Celebrare l’Eucaristia è il modo più significativo di ricordare il venticinquesimo della vostra esistenza. Sono lieto di poterlo fare insieme a tutti voi. Saluto i Signori Cardinali intervenuti, in particolare il Cardinale Camillo Ruini, mio Vicario generale per la diocesi di Roma, saluto il Metropolita Siro-ortodosso di Aleppo, Mar Cregorios Ibrahim, saluto i Vescovi, i Prelati e ciascuno di voi qui presenti. Un singolare pensiero rivolgo a Mons. Vincenzo Paglia, vostro Assistente ecclesiastico generale e al Prof. Andrea Riccardi, vostro Presidente.

3. Carissimi fratelli e sorelle! Il confronto appassionato con la realtà, specie quella della povertà, la vicinanza con gli anziani e i sofferenti nella solidarietà quotidiana, hanno caratterizzato il vostro viaggio lungo questi anni, prima nella diocesi di Roma e poi in altre città d’Europa e del mondo. “La vostra piccola Comunità dell’inizio – ebbi a dirvi per i vostri vent’anni – non si è posta alcun confine se non quello della carità” (Insegnamenti, XI, 1, 1988, p. 366).
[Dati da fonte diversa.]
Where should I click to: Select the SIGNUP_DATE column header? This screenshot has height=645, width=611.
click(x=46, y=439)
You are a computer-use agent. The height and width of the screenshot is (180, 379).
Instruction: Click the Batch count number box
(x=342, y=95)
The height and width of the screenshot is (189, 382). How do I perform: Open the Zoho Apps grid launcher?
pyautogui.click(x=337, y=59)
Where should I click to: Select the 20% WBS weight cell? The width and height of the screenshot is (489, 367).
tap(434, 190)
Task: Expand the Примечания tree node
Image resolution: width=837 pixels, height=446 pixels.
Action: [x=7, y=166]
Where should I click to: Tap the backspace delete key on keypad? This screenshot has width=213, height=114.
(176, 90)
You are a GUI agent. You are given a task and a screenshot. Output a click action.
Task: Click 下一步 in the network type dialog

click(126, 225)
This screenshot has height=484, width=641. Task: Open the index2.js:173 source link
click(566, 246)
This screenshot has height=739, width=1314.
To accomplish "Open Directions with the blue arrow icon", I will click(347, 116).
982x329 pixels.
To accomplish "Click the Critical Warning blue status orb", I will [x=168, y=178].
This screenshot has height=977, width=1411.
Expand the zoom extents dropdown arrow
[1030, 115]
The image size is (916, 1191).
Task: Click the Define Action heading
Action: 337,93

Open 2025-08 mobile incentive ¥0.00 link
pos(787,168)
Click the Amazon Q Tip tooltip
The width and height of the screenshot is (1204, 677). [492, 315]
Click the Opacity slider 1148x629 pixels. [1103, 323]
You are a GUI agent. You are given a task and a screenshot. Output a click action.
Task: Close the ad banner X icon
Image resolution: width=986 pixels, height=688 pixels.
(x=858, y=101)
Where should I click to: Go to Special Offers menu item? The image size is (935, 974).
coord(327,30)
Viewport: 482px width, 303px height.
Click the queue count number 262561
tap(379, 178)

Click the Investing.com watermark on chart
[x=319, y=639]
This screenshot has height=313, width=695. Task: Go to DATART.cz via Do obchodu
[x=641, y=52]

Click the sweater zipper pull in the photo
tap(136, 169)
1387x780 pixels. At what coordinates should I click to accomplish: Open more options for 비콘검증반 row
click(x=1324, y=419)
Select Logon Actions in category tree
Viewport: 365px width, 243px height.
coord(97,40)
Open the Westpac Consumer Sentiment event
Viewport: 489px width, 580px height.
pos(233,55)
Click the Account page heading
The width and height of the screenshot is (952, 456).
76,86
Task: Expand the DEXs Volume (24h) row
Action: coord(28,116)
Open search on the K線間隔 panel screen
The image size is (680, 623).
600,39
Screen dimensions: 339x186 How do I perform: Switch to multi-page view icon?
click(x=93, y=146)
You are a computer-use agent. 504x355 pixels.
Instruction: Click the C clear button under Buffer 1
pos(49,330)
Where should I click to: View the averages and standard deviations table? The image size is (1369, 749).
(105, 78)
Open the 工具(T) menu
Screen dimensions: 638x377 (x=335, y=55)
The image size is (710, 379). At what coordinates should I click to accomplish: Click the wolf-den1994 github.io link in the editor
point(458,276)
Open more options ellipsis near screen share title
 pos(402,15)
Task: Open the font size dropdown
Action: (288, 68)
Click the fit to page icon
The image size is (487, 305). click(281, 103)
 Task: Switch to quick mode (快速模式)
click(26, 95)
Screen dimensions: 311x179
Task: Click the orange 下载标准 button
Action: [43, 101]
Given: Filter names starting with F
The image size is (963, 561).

Ma qual è la vostra costante risorsa spirituale in tale cammino apostolico? Voi cantate spesso, parafrasando le parole dell’apostolo Pietro: “Noi non abbiamo molte ricchezze, solo la Parola del Signore”. Eccola la vostra forza: è la fiducia nelle armi deboli della fede, che sono la preghiera, l’amore, l’amicizia. Nel Vangelo odierno è scritto: “La pietra che i costruttori hanno scartato è diventata testata d’angolo” (Mt 21, 42). La nostra società mette facilmente da parte nella sua costruzione la debole forza della fede, ma voi volete continuare ad essere fedeli a tale “debolezza”. L’esempio di costante preghiera nella chiesa, ormai piccola, di Sant’Egidio viene seguito anche dalle altre vostre Comunità. Siete divenuti come un albero frondoso, che estende i suoi rami nel cielo, ma che non dimentica mai il segreto della sua crescita dovuta appunto alla fedeltà a quel piccolo seme.

Qui, e nella vita di ciascuno di voi, la preghiera si accompagni sempre al servizio della carità. Siate carissimi fratelli e sorelle, una famiglia che, nel cuore di questa Roma incamminata verso l’Anno Santo del secondo Millennio, vuole tessere una rete di fede e di preghiera, di amore e di accoglienza.

4. La comunità di Sant’Egidio, tuttavia, non è solo a Roma. Quando siete venuti a visitarmi a Castel Gandolfo nel 1986, vi dissi: “Dove ci sono le altre Comunità di Sant’Egidio – anche non a Roma –, sono sempre “di Roma”. Questo è bello e mi tocca il cuore, come Vescovo di Roma, che sempre deve pensare non a Roma solamente, ma a tutto il mondo” (Insegnamenti, IX/2, 1986, p. 650). Le vostre Comunità portano il segno di questa maternità della Chiesa di Roma, che presiede nella carità ed è aperta al mondo intero.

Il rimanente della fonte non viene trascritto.